Our private, for-profit health insurance system, designed to fatten the profits of private health insurers and Big Pharma, is about to be turned over to … our private, for-profit health care system. Except that now private health insurers and Big Pharma will be getting some 30 million additional customers, paid for by the rest of us.
Upbeat policy wonks and political spinners who tend to see only portions of cups that are full will point out some good things: no pre-existing conditions, insurance exchanges, 30 million more Americans covered. But in reality, the cup is 90 percent empty. Most of us will remain stuck with little or no choice — dependent on private insurers who care only about the bottom line, who deny our claims, who charge us more and more for co-payments and deductibles, who bury us in forms, who don’t take our calls.

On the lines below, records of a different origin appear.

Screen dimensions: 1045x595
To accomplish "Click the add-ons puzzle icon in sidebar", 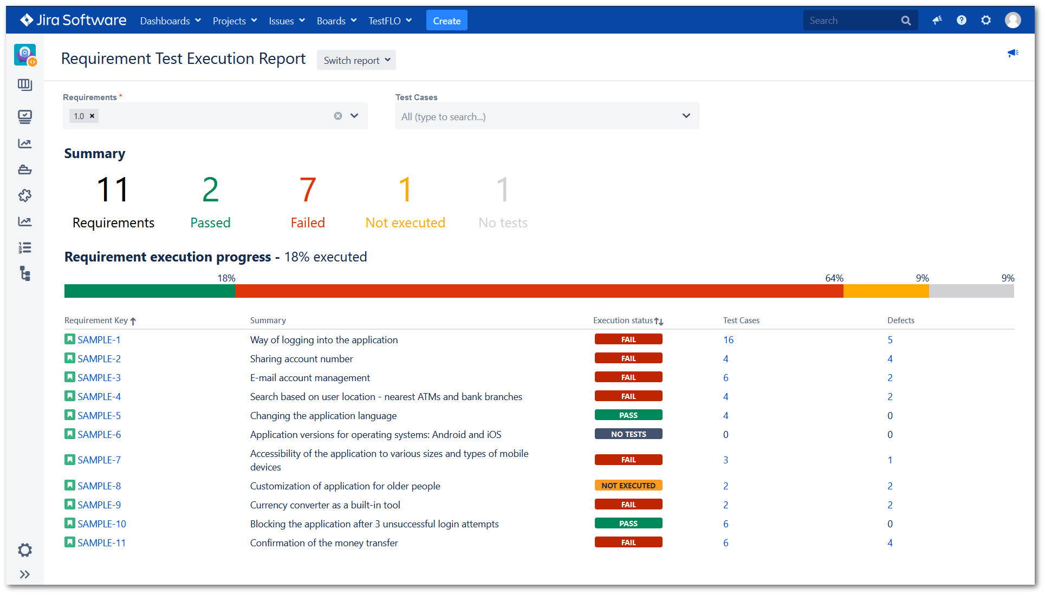I will click(25, 195).
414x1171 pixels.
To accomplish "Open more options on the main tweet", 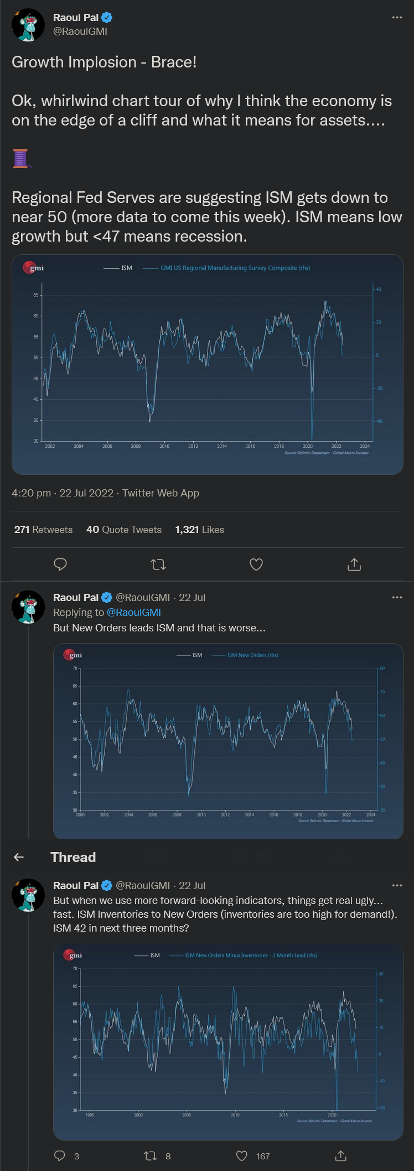I will pos(397,18).
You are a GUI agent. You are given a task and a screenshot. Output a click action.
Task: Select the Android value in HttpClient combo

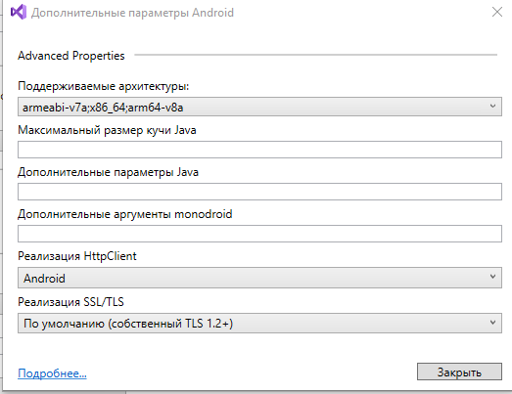[x=44, y=279]
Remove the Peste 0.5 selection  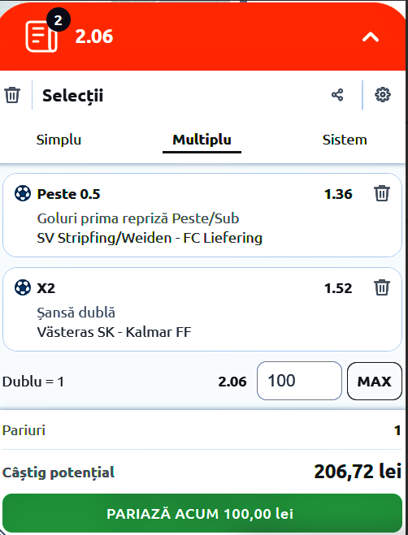(x=382, y=193)

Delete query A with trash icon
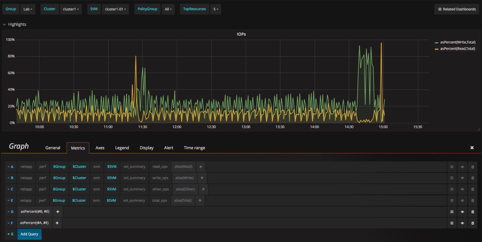[x=472, y=167]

I’m still not giving up. I want every Senator who’s not in the pocket of the private insurers or Big Pharma to introduce and vote for a “Ted Kennedy Medicare for All” amendment to whatever bill Reid takes to the floor. And if this fails, a “Ted Kennedy Real Public Option for All” amendment. Let every Senate Democratic who doesn’t have the guts to vote for either of them be known and counted.
I hope we do announce the names of the Democrats that will not vote for either of them. If they are from my district, they will have earned my vote. Hat’s off the Representative Jim Marshall. He got it right during the House vote and if he remains on the right side of the issue, he will have my vote during the next election. And I am quite sure I am not alone.
Could the author please explain this line:
“Our current system of private for-profit insurers costs 16 percent of GDP and leaves out 45 million people.”
How does a private business ‘cost’ us 16% of GDP? Doesn’t the private insurance industry contribute to GDP and not take away from it?
Make up your mind. Is it 45 million people not covered or 6 million?
There’s an old saying. “If it ain’t broke, don’t fix it.” Sure the system needs tweaking. Kamakazi democrats want to throw out the baby with the bathwater.